@izzythepush,
izzythepush wrote:
Fascists always try to wrap themselves around the flag. In Nazi Germany loyalty to the state meant loyalty to the party. Heil Hitler became the required greeting, anyone not using it would be arrested.
Loyalty doesn't have to be to a flag. The important thing for fascism is that dissent is suppressed. You could suppress dissent by implicitly or explicitly hating anyone who dissents from your party ideology, e.g. pro-choice, anti-Trump, pro-taxes, pro-unions, or whatever.
The thing that makes it fascist is how you respond to dissent. Do you listen and discuss differences of opinion, or do you goad and ridicule, shun, demonize etc. those who question or dissent from party authority, however that is determined?
I used to think that the US Pledge of Allegiance was fascist because it was a pledge to a flag, but then I started studying the words and I realized it is about a "republic," meaning the right of people to self-govern instead of submitting to central authority; then it mentions being "under God," which means the state is not considered the highest possible level of authority; and then it mentions, "liberty and justice for all," which is egalitarian.

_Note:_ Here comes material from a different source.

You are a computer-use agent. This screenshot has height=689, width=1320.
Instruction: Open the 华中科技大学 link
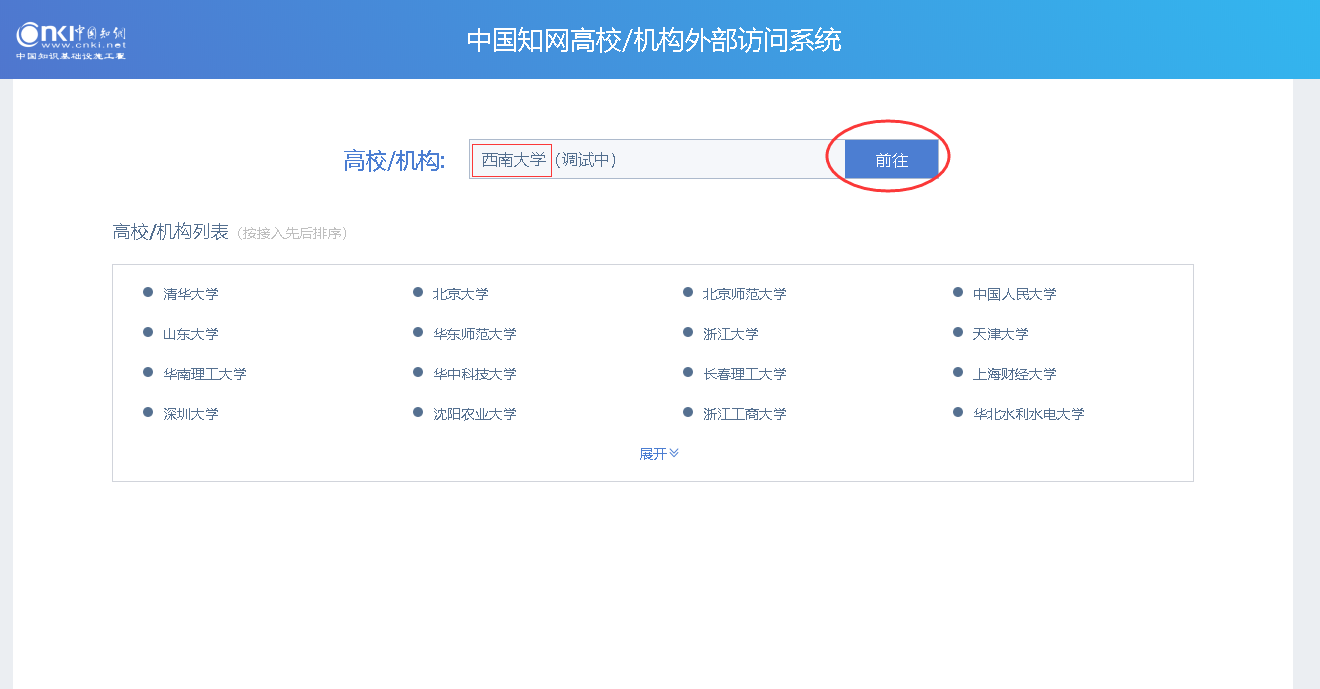pyautogui.click(x=474, y=374)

Now you could say that people might not ever give the slightest thought to the meaning of the pledge of allegiance even while they fight over whether to stand for it or not, and that might be fascist, but when they are avoiding independent thought, humans are fascist anyway by nature, so in that case it's better for authority to make them stand for and recite a pledge that actually contains anti-authoritarian meanings than to just be free to organize themselves around whatever symbols or meanings they do in the absence of anti-authoritarianism, i.e. because pop-culture symbolism and brand-worship, etc. are all variations on the same flag-worship theme that is central to fascism.